Chevaleresque tu l’étais ; tu épousais toutes les causes nobles, tu étais de tous les combats au nom de l’amour, de la vérité. Tu exécrais une certaine pratique de la presse qui consiste à faire les poubelles de la vie d’un individu, à s’acharner sur quelqu’un gratuitement, à régler des comptes …la «presse caniveau», en somme.
Tu laisses orphelins une foule de parents d’amis, de collaborateurs, d’admirateurs.
J’en suis. J’ai eu la chance de te côtoyer, puisque pendant six ans l’Institut Bda était logé sur le même palier que le groupe Sud com.

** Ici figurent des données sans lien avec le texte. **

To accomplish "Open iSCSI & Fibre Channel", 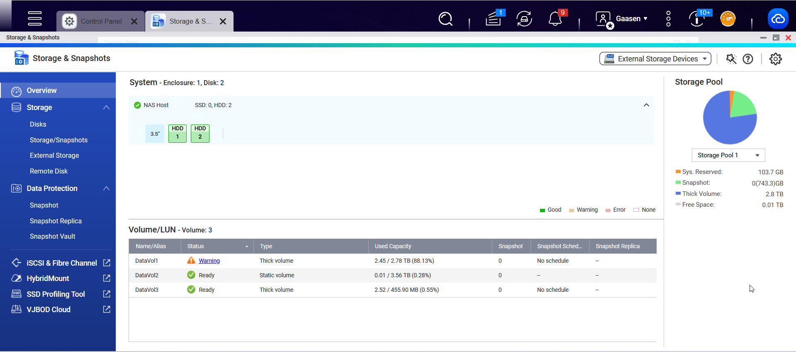I will (x=61, y=263).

Pour la débutante que j’étais dans mon métier, quel immense plaisir que de côtoyer cet illustre voisin de palier. Bouillonnant d’idées.
Je venais régulièrement te rendre une petite visite et autour d’un bon café nous devisions de la marche du pays, de marketing, de communication, de philosophie, de sondages, de littérature…

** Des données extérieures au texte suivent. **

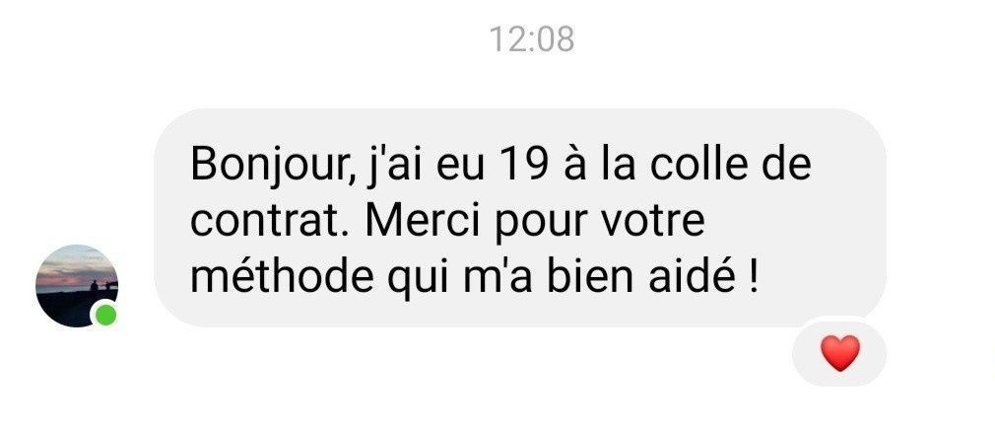Open the sender's sunset profile picture
Screen dimensions: 995x432
click(x=77, y=286)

Ta culture était immense. Très admirative, je buvais littéralement tes paroles.
Tu nous faisais aussi l’amitié de passer nous voir au Bda, histoire de te dégourdir les jambes et de nous galvaniser.
Bda a eu l’insigne honneur d’accompagner le passage de Sud Hebdo à Sud Quotidien et de réaliser les sondages qui ont permis l’érection de la radio Sud Fm.
Tu nous a même fait l’amitié de nous inclure dans le circuit du Président Abdou Diouf lors de son inauguration de la radio Sud Fm alors que rien ne t’y obligeait.
Par la suite, nous avons souvent collaboré jusqu’à ton passage au Conseil national de régulation de l’audiovisuel (Cnra).
Une très longue relation professionnelle donc. Doublée d’une belle complicité.
Tu étais d’une grande exigence, tu lisais tout, au détail près ; tu étais un interlocuteur stimulant.
Tu n’hésitais pas à nous demander de revoir notre copie quand c’était nécessaire.
BT, tu n’étais pas facile tous les jours : un tantinet capricieux, tu piquais aussi des colères homériques, tu t’installais dans des bouderies…
Mais ce que l’on retient de toi, c’est une très grande générosité, beaucoup d’altruisme, une vraie gentillesse, un sens élevé de la justice, de la dignité, le culte de l’amitié.
Tu avais ton cercle restreint d’amis : tu l’as gardé jusqu’à ta mort.
Sous tes airs bourrus, tu cachais des trésors de sensibilité et il n’était pas rare de te voir les yeux larmoyants lorsque tu étais ému. Un colosse aux pieds d’argile en somme. Un dur au cœur tendre. Un grand monsieur qui cachait une âme de petit garnement.
Tu avais un immense sens de l’humour avec un véritable sens de la formule. Tu savais tourner presque tout en dérision, histoire de dédramatiser les situations.
Tu me savais bon public, aussi n’hésitais tu pas à me faire rire aux larmes.
Un jour, alors que je te proposais de participer à un sondage multi-clients, tu m’as répondu : «C’est un sondage yobalema ton histoire-là.» … Nous en avons beaucoup ri.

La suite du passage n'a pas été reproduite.